In many respects, potatoes provide the ideal introduction to food growing, particularly for anyone who has little or no gardening experience – the plants are strong enough to compete with weeds, they will grow in ground that has not been particularly well prepared, and, perhaps most significantly, they can yield a significant crop from a small area, giving you an idea of what it might really feel like to grow most (or all) of your own food – however, this does not negate the fact that potatoes are a complex crop, and that success is never guaranteed.

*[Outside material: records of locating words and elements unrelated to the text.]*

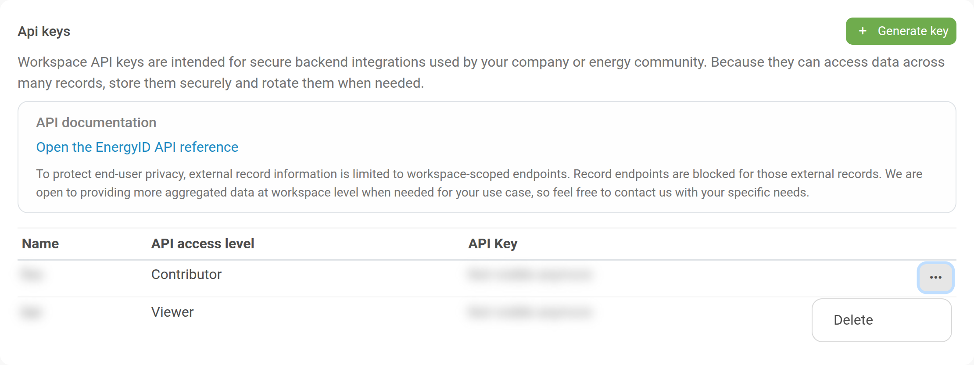This screenshot has height=365, width=974.
Task: Click the Name column header
Action: [40, 243]
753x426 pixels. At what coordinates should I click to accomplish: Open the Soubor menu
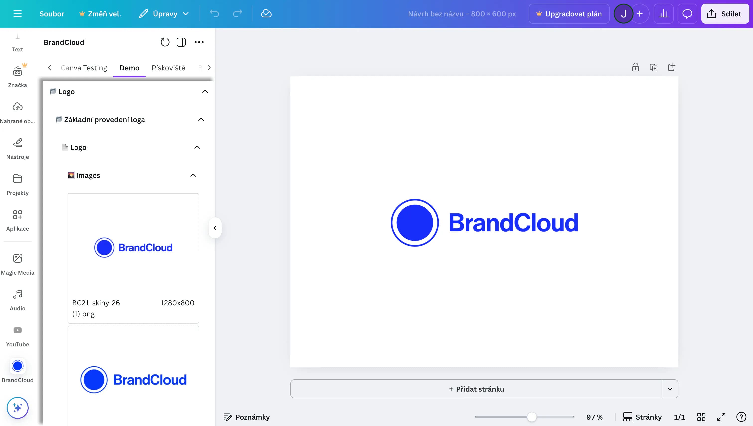click(x=52, y=14)
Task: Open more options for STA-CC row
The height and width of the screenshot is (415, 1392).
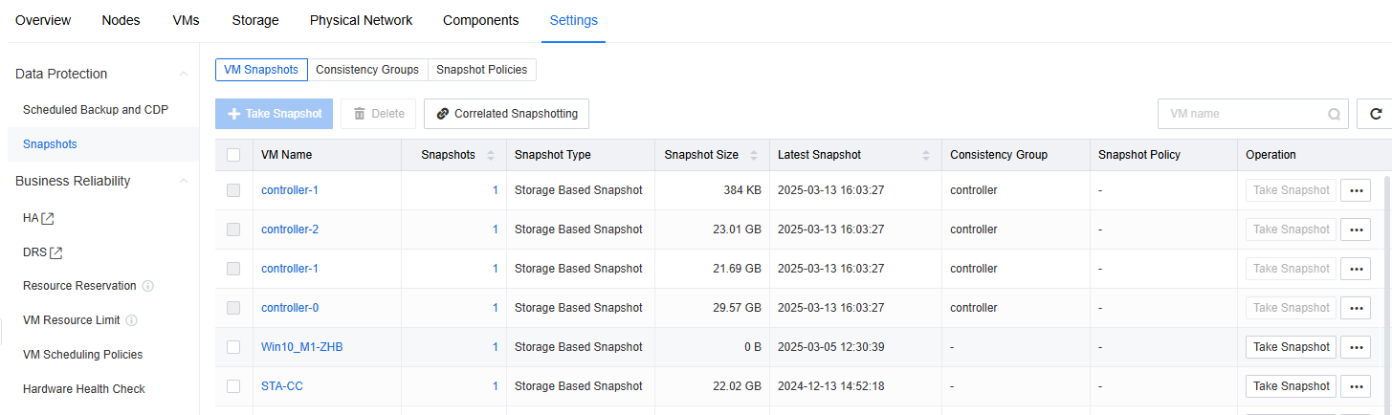Action: (1355, 386)
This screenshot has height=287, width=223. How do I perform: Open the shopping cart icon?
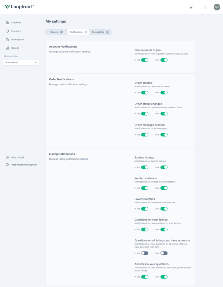click(191, 7)
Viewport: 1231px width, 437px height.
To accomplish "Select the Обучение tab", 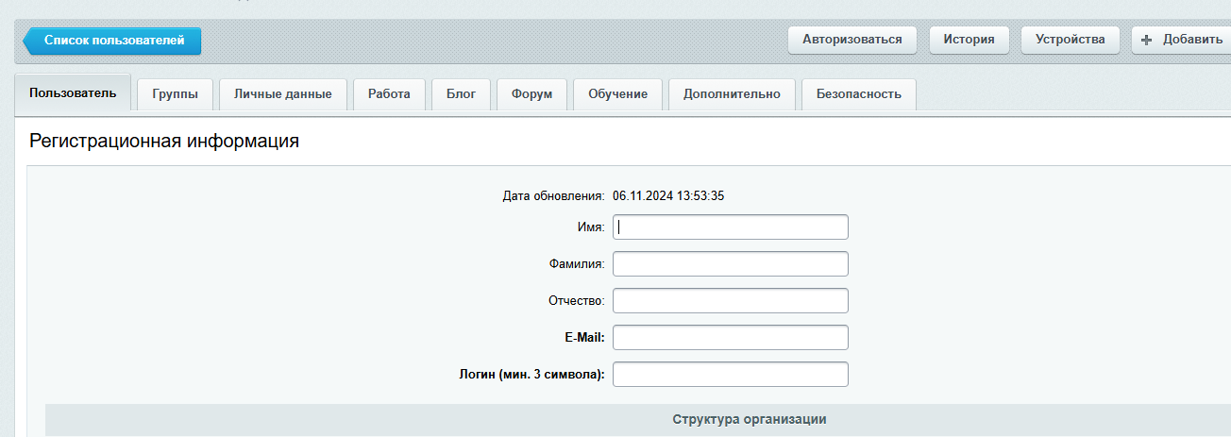I will [617, 94].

I have been growing potatoes, on and off, for fifty years, in a variety of different locations, first in the UK, and then in France. For the past thirty years, we have been growing them here in Brittany, rotating them round our garden and our small crop fields, but at this time of year I still feel like a novice, trying to decide when to plant, how to prepare the seed, and how best to prepare the ground. We have a long-term commitment to not using any chemical treatments, and this has made me fully aware that potatoes are not as well adapted to our climate as other more-long-established crops that play a similar role in the diet, such as cereals. In particular, in Brittany, potato plants are attacked by a leaf-blight fungus more or less every year at some point over the summer months. If the plants are not treated with a powerful fungicide (as most commercially-grown potatoes are) all the leaves die, the stems turn black, and, whilst the tubers are not affected, growth is finished for the year. This means that you have to time the planting so as to give the plants time to grow, and to produce tubers, before the blight arrives. This in itself is a challenge, as the first signs of blight can appear at any time from the beginning of June to the end of July – but the situation is made even more complicated by the frost. Potatoes, and particularly the young leaves when they first come out of the ground, are frost-sensitive. Even a slight frost in the spring can kill emerging leaves, and set the growth of the plant back by several weeks. Where we live, it is fairly common to have frosts in April, and not really unusual to have the last frost in the middle of May. Given that it takes a few weeks between planting and the first leaves appearing above ground, if one was thinking only of frost, one would therefore plant one’s potatoes at the end of April – but if the blight then appeared in June, the plants would not have had time to make reasonably-sized tubers, and the crop would be negligible. So, in effect, you either have to plant early in the hope that there will be no late frosts, or plant late in the hope that blight will not appear until late in the season.
Chitting
A further complication comes from the fact that, depending on how you store your seed potatoes, they will come out of their winter dormancy, and start to sprout, at different times. If the tubers are being stored in a warm, dark space, these sprouts will grow rapidly in search of light, and will deplete the resources of the tuber; it is therefore customary to lay seed potatoes out in trays, beside a window. This allows the potatoes to start forming green buds, that are robust enough not to be damaged when the tubers are planted; this is known as ‘chitting’. Tubers that have been chitted will grow faster, and emerge above ground sooner, than tubers that have been kept dormant; this has to be taken into account when considering planting times and frost.
It is easy to understand why farmers had a strong resistance to growing potatoes when they were first brought over to Europe from South America in the 1500s. It seems that their eventual adoption was linked to industrialisation, with potatoes first being widely-grown in some places in the late 1700s and early 1800s, and much later in regions that remained purely agricultural. They were a food that land owners could produce in large quantities, and which could be used to supplement the diets of factory workers, and agricultural labourers.
It remains to be seen whether potatoes will retain their current popularity when more people return to growing their own food again, but for the time being they provide an ideal introduction to the practical realities of agriculture. Farming has always involved growing crops slightly outside their natural geographic range, and has always required giving crop plants special care and attention, and if you can manage to negotiate the various pitfalls of potato growing without having recourse to chemical aids, you will be well prepared to tackle other crops which may appear to be more intimidating, such as cereals or beans.
Gareth Lewis

I grow ‘Sarpo Mira’ potatoes here in east Ain (we’re at 550m altitude, with Grand Colombier with snow on its top at the moment, some kilometers to our east). Each year I plant around 40-50 tubers, sufficient for our needs and for next years seed. I have done this for about 13 years and have so far never had blight. I chose ‘Sarpo Mira’ because the advertisements said it was resistant to blight and so it seems to be, here in my garden so far. Is there some reason you do not use this variety?